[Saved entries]
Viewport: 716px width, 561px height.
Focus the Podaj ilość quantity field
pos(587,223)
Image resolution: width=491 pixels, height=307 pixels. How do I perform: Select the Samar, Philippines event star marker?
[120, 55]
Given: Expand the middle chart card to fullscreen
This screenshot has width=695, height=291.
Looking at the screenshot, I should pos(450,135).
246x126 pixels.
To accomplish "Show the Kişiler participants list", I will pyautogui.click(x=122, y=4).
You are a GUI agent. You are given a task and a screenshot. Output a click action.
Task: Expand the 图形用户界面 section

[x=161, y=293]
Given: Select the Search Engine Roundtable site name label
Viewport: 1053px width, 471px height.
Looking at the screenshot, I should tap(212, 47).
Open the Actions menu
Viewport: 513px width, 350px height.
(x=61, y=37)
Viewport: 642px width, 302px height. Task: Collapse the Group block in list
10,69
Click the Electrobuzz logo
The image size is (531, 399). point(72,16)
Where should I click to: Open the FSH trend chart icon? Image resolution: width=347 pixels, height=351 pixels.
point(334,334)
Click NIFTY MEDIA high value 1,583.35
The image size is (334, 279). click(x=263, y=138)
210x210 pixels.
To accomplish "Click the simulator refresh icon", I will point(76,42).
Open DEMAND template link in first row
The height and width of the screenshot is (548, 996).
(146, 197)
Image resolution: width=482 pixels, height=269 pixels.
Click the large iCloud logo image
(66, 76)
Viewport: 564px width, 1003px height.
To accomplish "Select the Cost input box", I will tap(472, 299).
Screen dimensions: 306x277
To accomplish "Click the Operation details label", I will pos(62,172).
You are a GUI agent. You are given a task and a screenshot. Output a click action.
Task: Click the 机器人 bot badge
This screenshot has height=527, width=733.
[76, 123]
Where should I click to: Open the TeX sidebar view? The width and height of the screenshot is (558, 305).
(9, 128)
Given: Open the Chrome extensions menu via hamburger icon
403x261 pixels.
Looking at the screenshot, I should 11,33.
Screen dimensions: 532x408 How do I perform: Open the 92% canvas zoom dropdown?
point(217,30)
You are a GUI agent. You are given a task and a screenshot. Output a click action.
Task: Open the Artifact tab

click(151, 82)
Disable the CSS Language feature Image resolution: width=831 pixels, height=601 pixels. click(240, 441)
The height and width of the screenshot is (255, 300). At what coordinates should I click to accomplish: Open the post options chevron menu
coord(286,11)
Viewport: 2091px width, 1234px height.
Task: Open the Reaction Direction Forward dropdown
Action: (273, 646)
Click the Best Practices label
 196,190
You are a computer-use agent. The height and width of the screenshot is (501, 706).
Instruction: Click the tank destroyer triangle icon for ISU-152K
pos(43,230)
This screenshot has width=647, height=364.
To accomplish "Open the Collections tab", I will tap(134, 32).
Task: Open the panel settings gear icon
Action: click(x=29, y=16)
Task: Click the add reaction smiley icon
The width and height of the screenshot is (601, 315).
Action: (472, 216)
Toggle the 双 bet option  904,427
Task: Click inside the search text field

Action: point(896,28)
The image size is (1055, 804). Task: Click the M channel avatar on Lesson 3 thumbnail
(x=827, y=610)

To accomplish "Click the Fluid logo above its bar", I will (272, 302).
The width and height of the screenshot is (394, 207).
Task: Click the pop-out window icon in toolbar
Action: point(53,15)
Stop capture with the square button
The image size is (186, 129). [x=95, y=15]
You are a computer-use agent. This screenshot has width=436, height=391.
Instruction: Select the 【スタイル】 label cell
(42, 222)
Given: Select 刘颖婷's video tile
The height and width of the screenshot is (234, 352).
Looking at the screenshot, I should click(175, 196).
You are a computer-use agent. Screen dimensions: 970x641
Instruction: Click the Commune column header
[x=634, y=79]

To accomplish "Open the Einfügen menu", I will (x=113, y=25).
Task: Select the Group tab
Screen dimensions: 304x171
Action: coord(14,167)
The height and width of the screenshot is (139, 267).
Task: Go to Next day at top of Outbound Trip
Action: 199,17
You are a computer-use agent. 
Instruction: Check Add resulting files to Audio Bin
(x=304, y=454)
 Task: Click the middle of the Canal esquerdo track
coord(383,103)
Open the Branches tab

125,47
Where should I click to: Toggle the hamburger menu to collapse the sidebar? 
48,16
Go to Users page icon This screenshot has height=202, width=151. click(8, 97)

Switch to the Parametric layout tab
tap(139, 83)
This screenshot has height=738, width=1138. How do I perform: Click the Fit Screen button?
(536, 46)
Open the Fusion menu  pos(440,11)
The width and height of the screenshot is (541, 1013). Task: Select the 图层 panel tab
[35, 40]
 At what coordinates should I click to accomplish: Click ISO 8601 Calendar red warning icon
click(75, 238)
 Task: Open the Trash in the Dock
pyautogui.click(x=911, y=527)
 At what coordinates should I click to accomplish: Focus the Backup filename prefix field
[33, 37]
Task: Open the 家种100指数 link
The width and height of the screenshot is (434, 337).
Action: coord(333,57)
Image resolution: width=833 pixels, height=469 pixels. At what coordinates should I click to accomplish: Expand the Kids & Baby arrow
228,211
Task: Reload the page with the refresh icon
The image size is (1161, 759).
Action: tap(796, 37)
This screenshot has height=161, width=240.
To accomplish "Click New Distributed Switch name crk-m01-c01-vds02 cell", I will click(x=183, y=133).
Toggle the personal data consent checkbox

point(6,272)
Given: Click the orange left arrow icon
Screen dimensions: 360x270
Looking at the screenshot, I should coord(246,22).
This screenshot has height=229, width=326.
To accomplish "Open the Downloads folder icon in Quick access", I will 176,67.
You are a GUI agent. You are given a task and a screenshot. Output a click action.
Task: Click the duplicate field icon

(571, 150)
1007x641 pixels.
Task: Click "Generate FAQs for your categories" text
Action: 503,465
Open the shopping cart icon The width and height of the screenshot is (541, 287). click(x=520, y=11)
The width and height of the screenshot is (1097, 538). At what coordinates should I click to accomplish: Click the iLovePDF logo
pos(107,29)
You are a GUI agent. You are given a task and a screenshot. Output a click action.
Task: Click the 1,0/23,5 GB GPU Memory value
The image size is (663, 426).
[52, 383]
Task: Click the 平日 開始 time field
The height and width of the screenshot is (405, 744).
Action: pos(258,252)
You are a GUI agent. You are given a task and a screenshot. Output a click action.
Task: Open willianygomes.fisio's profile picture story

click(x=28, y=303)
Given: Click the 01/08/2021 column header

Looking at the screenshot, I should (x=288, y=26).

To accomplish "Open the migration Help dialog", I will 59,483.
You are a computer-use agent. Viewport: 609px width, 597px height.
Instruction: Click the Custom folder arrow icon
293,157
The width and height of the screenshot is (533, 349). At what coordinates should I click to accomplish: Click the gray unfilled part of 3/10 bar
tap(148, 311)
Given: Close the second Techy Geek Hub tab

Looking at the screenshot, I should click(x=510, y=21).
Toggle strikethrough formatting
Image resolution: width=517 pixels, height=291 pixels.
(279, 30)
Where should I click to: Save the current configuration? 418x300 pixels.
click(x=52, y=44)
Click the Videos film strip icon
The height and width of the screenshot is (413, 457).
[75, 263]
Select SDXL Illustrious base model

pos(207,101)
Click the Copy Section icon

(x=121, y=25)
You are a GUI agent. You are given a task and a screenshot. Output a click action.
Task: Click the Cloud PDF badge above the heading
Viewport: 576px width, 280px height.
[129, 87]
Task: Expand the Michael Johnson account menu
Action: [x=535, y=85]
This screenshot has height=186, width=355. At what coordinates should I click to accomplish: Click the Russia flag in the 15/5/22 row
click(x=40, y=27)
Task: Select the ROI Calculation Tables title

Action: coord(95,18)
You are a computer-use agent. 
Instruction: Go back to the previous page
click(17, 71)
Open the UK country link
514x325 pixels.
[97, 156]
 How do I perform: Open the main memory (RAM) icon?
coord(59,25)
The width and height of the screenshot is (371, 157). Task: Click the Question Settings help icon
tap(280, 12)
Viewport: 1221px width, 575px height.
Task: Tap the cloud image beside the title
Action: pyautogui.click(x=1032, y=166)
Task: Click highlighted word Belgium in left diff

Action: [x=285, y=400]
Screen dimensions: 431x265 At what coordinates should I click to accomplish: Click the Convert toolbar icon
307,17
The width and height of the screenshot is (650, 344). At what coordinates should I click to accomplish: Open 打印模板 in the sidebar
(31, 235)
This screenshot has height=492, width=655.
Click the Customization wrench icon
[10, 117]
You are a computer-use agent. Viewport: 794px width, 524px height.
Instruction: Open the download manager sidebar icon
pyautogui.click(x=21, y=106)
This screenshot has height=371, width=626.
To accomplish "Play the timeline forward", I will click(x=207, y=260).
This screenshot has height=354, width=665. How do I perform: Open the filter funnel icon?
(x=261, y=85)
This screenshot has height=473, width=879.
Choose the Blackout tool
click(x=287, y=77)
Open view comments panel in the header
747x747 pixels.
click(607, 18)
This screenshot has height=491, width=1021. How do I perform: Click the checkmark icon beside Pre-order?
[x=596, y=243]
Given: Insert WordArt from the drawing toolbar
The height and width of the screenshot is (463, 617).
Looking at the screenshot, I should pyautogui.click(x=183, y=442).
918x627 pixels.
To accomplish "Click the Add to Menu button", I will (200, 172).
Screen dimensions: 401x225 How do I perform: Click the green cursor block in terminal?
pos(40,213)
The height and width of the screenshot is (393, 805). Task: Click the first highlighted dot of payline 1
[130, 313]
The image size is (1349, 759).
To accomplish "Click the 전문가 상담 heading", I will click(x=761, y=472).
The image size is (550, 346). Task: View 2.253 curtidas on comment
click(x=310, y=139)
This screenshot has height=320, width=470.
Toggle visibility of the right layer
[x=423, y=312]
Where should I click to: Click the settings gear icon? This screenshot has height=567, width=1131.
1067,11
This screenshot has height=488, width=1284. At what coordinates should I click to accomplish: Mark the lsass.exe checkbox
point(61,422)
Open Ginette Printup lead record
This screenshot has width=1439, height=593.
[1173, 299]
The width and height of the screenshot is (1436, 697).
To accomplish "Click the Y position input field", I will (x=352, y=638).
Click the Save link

Task prompt:
Set down exactly the lines of the data above, beginning with the line that has "The height and width of the screenshot is (413, 457)." and ending with the line that has "Task: Click the Cloud", and no others.

Response area:
The height and width of the screenshot is (413, 457).
[75, 263]
Select SDXL Illustrious base model

pos(207,101)
Click the Copy Section icon

(x=121, y=25)
You are a GUI agent. You are given a task and a screenshot. Output a click action.
Task: Click the Cloud PDF badge above the heading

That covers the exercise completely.